Tribunal Administratif de Bordeaux — Décision N° TA33-2508244

mercredi 10 décembre 2025

JuridictionTribunal Administratif de Bordeaux
SectionTribunal Administratif de Bordeaux
N° DossierTA33-2508244
TypeDécision
RecoursExcès de pouvoir
PublicationD

Résumé IA

Le Tribunal Administratif de Bordeaux, saisi en référé suspension sur le fondement de l'article L. 521-1 du code de justice administrative, rejette la requête de Mme A... visant à suspendre l'arrêté du préfet de la Gironde du 7 novembre 2025 portant refus de renouvellement de titre de séjour et obligation de quitter le territoire français. Le juge retient l'exception d'incompétence territoriale de la juridiction, constatant que la requérante réside et suit sa formation en BTS à Egletons (Corrèze), et non en Gironde. En application de l'article R. 312-1 du code de justice administrative et de l'article R. 431-20 du code de l'entrée et du séjour des étrangers et du droit d'asile, le tribunal compétent est celui du lieu de résidence de l'intéressé, soit le tribunal administratif de Limoges.
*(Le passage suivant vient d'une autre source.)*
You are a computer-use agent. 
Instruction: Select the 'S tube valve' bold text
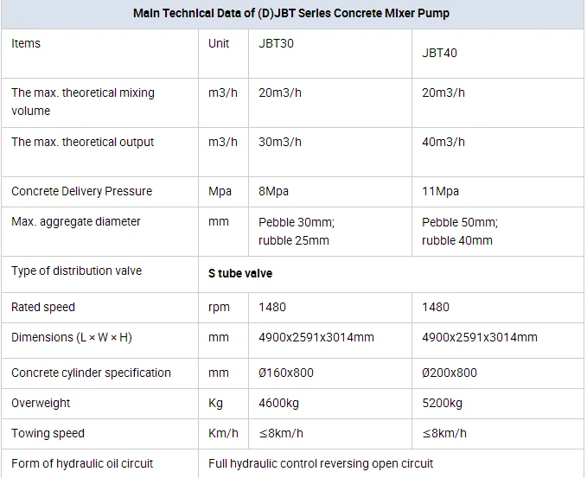(x=240, y=273)
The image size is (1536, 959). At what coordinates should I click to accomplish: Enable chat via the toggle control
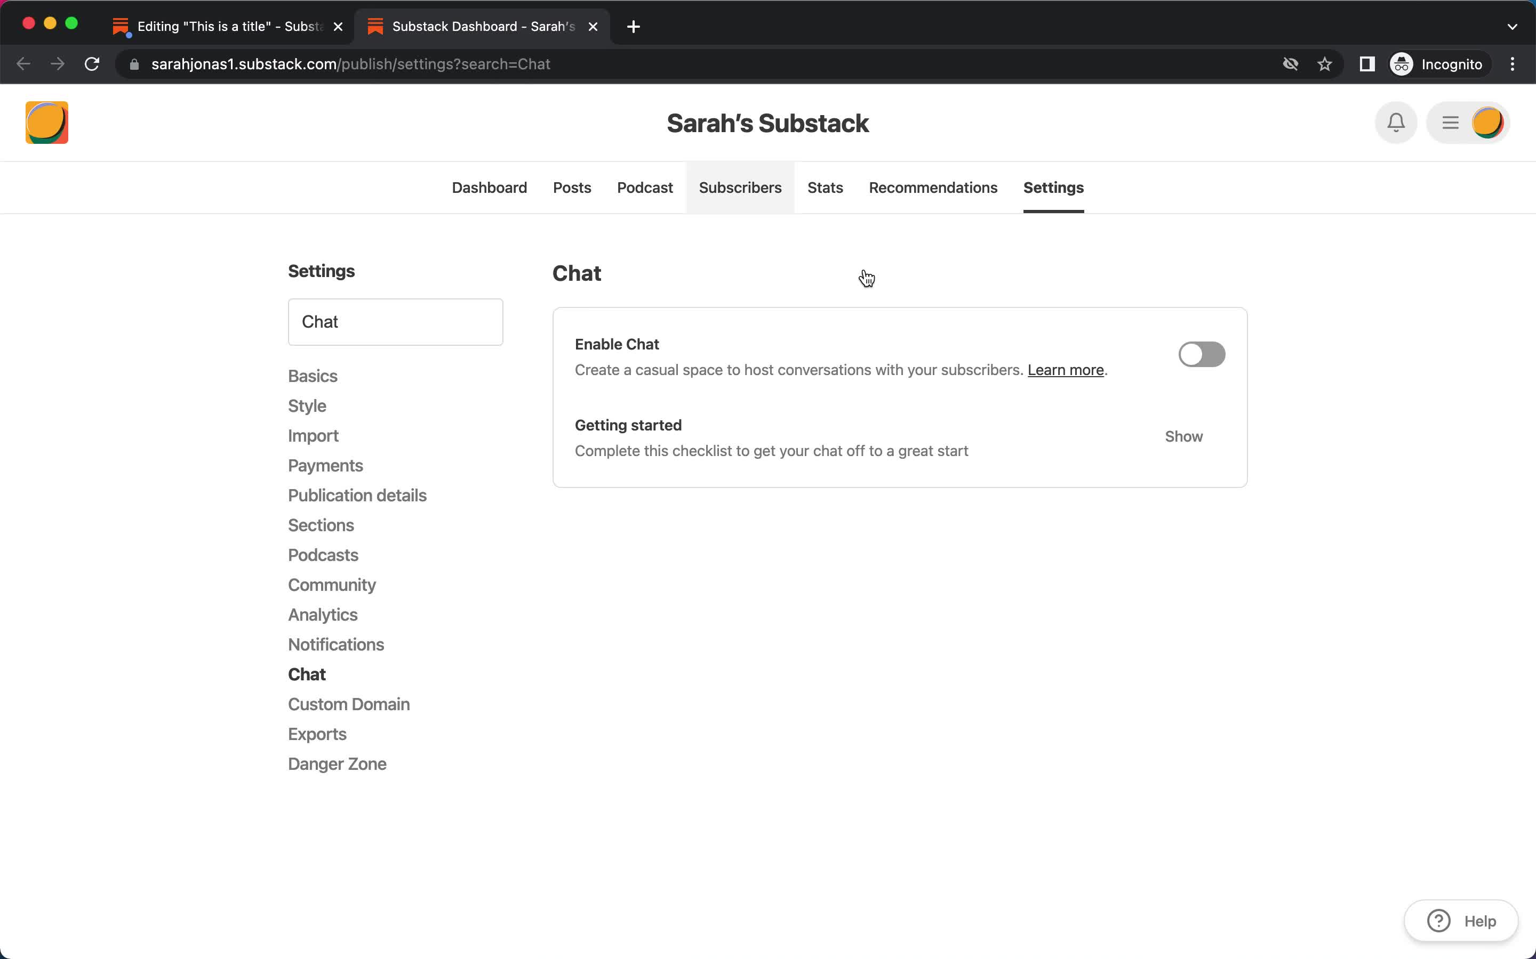[x=1202, y=354]
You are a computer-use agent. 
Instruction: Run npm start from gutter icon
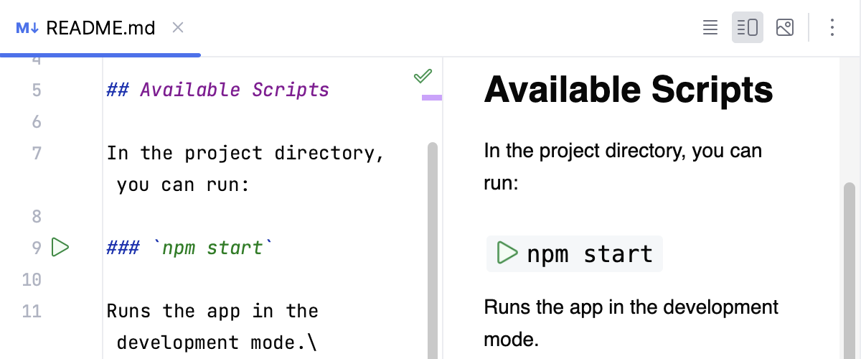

Par conséquent, les conclusions de la requête sont rejetées comme portées devant une juridiction incompétente.

Texte intégral

Vu la procédure suivante :

Par une requête et des pièces complémentaires, enregistrées respectivement le 29 novembre et le 10 décembre 2025, Mme D... A... doit être regardée comme demandant au juge des référés, saisi sur le fondement de l’article L. 521-1 du code de justice administrative, de suspendre l’exécution de l’arrêté du préfet de la Gironde en date du 7 novembre 2025 portant refus de renouvellement de titre de séjour et obligation de quitter le territoire français sous délai de 30 jours.

Elle soutient que :
l'exécution immédiate de cette décision compromettrait la poursuite de ses études et entraînerait un préjudice significatif à son parcours académique ;
elle est actuellement en cours de formation en BTS Management économique de la construction au lycée Pierre Caraminot d’Egletons (19300).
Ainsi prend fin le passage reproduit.